Dataset entries
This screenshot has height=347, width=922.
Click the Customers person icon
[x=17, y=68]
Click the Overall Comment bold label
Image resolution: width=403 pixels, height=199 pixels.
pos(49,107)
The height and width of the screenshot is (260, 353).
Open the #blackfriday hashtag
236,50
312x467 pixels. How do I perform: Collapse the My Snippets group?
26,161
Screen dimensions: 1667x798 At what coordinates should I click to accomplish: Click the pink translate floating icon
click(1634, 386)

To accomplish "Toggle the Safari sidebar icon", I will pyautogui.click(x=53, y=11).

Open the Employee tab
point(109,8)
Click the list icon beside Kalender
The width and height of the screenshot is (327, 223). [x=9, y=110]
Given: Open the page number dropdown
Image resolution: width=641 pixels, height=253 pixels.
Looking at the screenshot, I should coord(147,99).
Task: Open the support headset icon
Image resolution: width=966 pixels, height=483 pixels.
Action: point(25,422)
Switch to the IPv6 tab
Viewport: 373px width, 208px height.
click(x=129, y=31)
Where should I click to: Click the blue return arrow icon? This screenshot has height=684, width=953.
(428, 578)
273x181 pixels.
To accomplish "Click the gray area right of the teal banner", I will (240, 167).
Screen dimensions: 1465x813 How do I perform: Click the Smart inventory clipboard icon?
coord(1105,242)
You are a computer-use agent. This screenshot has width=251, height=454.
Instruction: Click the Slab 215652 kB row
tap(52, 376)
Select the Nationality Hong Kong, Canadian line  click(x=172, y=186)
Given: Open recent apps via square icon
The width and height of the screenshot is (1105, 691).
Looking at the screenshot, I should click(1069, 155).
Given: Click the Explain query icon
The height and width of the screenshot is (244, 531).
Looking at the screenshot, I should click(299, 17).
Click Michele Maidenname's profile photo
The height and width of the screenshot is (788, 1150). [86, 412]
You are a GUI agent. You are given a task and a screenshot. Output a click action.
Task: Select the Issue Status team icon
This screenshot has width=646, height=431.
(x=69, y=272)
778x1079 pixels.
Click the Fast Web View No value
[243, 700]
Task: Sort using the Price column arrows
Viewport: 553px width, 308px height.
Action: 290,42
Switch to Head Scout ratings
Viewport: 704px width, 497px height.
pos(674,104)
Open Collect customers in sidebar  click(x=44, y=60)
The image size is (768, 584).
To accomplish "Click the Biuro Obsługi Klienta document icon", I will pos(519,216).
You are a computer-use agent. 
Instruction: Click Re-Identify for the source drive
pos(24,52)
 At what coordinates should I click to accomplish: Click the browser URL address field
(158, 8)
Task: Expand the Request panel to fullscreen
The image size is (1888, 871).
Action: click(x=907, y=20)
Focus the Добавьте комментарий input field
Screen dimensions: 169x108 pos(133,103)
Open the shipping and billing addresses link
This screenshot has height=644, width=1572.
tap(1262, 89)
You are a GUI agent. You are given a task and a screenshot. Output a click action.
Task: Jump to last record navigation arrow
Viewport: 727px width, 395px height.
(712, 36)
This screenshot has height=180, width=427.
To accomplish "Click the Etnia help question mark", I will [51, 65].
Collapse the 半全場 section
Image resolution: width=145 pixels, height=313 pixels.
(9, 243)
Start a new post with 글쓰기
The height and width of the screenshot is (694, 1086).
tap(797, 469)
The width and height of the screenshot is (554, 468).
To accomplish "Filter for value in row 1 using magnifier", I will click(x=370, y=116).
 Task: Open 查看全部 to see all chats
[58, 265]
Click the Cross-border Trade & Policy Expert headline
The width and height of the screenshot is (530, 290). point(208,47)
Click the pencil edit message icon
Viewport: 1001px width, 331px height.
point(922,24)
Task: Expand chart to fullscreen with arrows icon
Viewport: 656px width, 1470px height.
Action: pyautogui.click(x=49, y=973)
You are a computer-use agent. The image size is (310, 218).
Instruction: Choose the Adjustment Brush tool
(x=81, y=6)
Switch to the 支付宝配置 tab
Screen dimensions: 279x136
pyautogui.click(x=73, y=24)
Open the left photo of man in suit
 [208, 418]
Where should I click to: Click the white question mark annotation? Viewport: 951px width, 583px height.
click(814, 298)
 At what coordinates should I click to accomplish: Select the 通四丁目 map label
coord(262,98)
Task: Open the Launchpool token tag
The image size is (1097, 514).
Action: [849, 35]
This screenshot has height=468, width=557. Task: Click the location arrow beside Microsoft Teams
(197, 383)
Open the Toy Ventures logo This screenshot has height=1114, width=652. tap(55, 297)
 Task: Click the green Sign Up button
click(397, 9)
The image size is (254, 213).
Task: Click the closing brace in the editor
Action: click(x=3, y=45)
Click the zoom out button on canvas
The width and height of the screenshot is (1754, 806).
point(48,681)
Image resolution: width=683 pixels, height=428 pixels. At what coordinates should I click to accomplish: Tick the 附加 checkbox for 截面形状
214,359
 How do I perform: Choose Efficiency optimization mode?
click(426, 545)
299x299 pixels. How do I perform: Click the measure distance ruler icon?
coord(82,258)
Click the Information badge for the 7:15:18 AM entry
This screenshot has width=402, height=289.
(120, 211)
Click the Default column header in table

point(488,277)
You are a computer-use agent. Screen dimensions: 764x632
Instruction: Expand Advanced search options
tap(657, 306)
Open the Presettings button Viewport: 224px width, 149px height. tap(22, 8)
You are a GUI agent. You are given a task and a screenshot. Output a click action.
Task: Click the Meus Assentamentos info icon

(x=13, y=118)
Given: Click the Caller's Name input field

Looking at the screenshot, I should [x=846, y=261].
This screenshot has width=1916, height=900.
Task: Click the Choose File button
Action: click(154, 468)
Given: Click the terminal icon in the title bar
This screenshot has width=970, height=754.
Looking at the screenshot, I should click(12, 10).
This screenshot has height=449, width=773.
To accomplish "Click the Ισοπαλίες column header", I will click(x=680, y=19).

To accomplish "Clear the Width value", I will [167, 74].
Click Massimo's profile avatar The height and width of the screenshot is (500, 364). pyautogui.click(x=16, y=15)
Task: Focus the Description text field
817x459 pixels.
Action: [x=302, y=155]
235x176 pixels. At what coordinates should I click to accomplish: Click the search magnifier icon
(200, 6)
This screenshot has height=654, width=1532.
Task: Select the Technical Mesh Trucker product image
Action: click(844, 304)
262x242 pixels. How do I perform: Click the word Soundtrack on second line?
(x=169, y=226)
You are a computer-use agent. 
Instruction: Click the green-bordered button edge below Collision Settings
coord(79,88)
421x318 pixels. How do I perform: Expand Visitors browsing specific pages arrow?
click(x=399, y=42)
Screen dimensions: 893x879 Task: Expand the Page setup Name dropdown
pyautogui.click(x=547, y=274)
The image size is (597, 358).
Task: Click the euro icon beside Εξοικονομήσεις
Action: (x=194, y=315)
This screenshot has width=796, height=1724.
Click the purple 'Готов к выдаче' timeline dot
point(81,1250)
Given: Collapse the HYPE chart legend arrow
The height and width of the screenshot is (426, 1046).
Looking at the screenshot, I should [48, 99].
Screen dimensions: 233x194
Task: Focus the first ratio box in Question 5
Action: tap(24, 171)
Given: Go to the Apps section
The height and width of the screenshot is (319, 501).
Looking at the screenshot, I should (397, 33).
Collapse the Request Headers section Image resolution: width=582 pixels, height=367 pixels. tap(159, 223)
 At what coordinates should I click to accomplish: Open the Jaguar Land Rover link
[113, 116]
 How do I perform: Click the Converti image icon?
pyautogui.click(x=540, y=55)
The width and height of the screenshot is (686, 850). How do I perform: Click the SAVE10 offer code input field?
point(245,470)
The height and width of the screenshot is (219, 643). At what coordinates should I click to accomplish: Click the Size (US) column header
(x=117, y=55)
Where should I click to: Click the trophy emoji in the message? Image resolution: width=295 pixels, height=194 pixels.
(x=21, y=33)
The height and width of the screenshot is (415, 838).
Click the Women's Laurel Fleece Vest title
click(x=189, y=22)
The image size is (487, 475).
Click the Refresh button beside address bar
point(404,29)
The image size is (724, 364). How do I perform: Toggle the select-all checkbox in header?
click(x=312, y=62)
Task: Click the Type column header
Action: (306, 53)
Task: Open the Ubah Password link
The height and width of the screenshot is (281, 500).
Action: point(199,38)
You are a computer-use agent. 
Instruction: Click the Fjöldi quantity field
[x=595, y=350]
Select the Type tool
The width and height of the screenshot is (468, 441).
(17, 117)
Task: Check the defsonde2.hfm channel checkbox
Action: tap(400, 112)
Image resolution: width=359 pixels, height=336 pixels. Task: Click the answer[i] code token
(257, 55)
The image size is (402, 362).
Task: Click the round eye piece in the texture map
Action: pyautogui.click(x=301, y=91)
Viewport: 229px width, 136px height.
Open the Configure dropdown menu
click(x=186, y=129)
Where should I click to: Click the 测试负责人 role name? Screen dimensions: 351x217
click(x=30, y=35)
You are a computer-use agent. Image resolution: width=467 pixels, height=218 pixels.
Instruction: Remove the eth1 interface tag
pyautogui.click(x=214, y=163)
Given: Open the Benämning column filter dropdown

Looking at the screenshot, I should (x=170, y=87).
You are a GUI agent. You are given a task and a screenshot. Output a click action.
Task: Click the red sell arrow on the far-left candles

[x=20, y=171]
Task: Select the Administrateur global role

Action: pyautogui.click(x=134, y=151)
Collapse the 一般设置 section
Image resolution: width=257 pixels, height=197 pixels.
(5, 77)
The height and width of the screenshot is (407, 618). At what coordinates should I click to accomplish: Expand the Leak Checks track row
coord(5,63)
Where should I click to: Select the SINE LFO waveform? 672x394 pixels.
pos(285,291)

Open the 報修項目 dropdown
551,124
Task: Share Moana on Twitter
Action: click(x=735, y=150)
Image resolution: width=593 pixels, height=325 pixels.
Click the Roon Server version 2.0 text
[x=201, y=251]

▸ **Task details**
Your answer should be each line of the data that contains the word "arrows", copied as it stands.

▸ **Task answer**
Task: Sort using the Price column arrows
Task: Expand chart to fullscreen with arrows icon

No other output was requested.